====== QUOTED TEXT

• Friends, our 2nd Amendment rights are always under attack and the NRA has been a constant for decades in helping fight that fight.

    We have partnered with the NRA to offer you a discount on membership and Muzzleloading Forum gets a small percentage too of each membership, so you are supporting both the NRA and us.

    Use this link to sign up please; https://membership.nra.org/recruiters/join/XR045103

Warm Weather Hunting

Muzzleloading Forum

Help Support Muzzleloading Forum:

This site may earn a commission from merchant affiliate links, including eBay, Amazon, and others.

Guest
Well, early ML begins in PA in a few days (next Saturday) and it is hot as July here. What reccomendations do you guys have for preserving or protecting the animal from the heat during the trip to the butcher? I can count on a 1 hour drive from the field to the butcher. Do I need to ice down the carcas, fill the cavity with ice bags or just let the moving air in the truck bed do what it can?
 
Deaconjo said:
Well, early ML begins in PA in a few days (next Saturday) and it is hot as July here. What reccomendations do you guys have for preserving or protecting the animal from the heat during the trip to the butcher? I can count on a 1 hour drive from the field to the butcher. Do I need to ice down the carcas, fill the cavity with ice bags or just let the moving air in the truck bed do what it can?
When I've shot deer in this kind of heat, first stop is a convenience store that has bagged ice and three bags still in their plastic, go into the cavity.

============
====== RECORDED INFORMATION

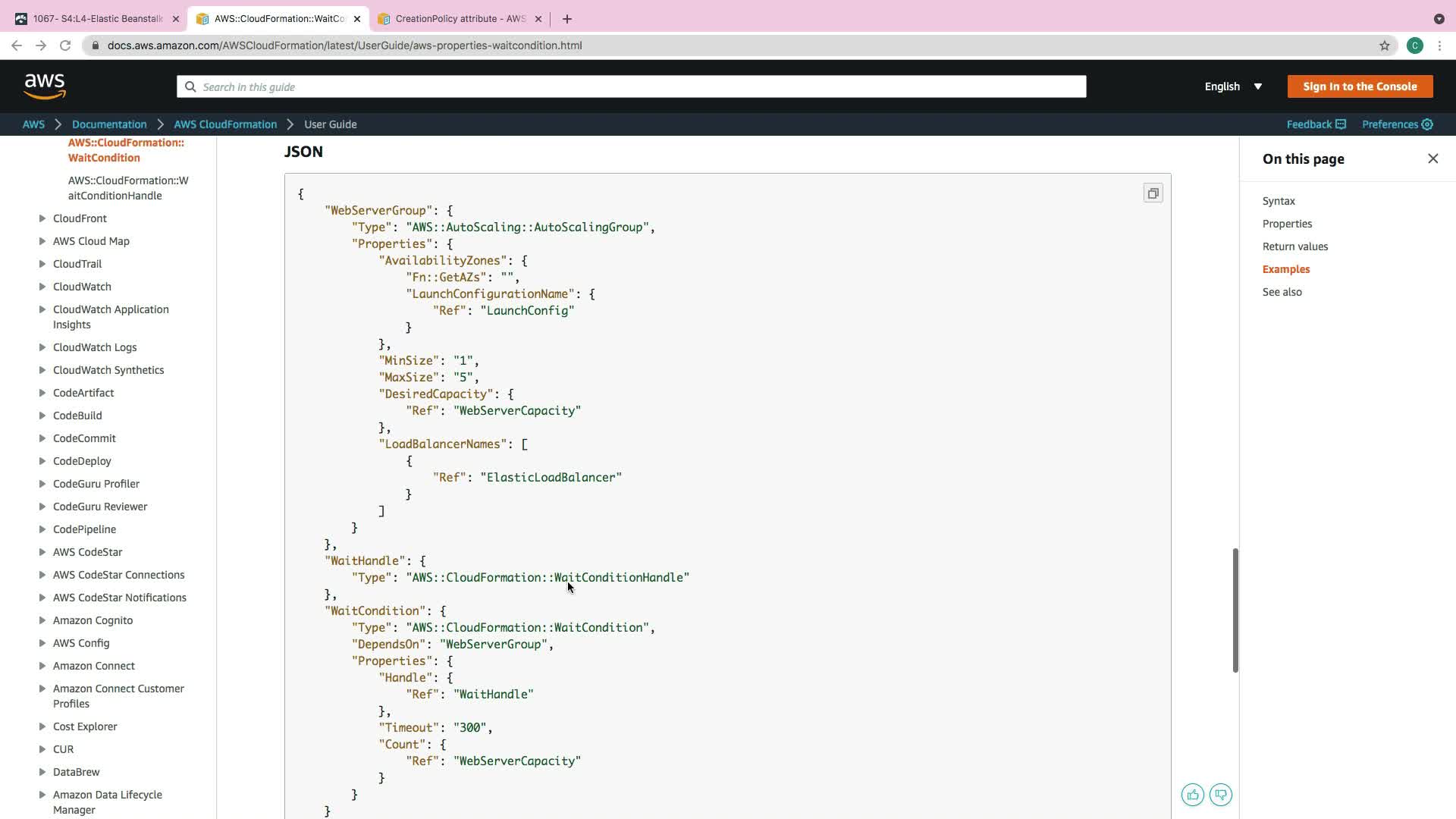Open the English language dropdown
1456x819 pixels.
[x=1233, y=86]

============
====== RECORDED INFORMATION

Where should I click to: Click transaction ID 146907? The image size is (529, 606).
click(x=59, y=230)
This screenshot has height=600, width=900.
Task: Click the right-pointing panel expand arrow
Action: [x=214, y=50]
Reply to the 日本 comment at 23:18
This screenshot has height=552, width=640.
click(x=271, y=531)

============
====== RECORDED INFORMATION

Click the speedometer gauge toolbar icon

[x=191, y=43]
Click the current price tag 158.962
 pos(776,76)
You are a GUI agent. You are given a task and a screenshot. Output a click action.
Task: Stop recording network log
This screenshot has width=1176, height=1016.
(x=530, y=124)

============

__TO DO__.
1) Set down the warm-weather hunting thread word for word, starting with "When I've shot" and going on through "into the cavity.".
2) Please take the warm-weather hunting thread further, picking up right after its last sentence.
The listing plays no part in this work.

__ANSWERS TO THE EXERCISES__.
1)
When I've shot deer in this kind of heat, first stop is a convenience store that has bagged ice and three bags still in their plastic, go into the cavity.

2)
NOTE:
The bed of a pickup usually gets very hot from the entire exhaust system being mounted right up tight underneath it...a couple of pallets on the floor of the bed keeps the carcass raised up off that heat and allows full air movement around it
 
Nothing holds in heat like hide. The hottest hunting I've ever done was for antelope in Montana and Wyoming, and they spoil faster than fast. We would skin them out immediately, and I'd do the same for deer. Takes about ten minutes when you are decent at it. Best ten minutes you'll ever spend, no matter what you do next to cool them out and keep them cool. Of course, I wouldn't recommend our method of cooling for Pennsylvania or North Carolina where there are lots of folks around. We'd tie the skinned antelope onto the roof rack, and put the rig up to 60 or so on the highway for half an hour. Cooled fast like an old swamp cooler due to evaporation. Once they were cool we'd shove them into old army surplus sleeping bags to keep them cool till nightfall, then pull them out of the bags and hang them overnight to keep them cool.

Whether using ice or some other method less likely to impress the tree huggers like a ride on a roof rack for the actual cooling, I'd still skin your deer first.
 
That might work up on the high plateau, where the relative humidity is low, and the nights are cold, but down her on the flats, you need to skin the hide off the deer, and wrap it with cheesecloth to keep the meat clean while letting air in to cool the meat. Keep it out of the road dust and pollution to keep the meat tasting something better than exhaust fumes from semis. Get Ice on it ASAP. Ice is sold in 10 lb bags at almost every gas station and stop and puke in the country.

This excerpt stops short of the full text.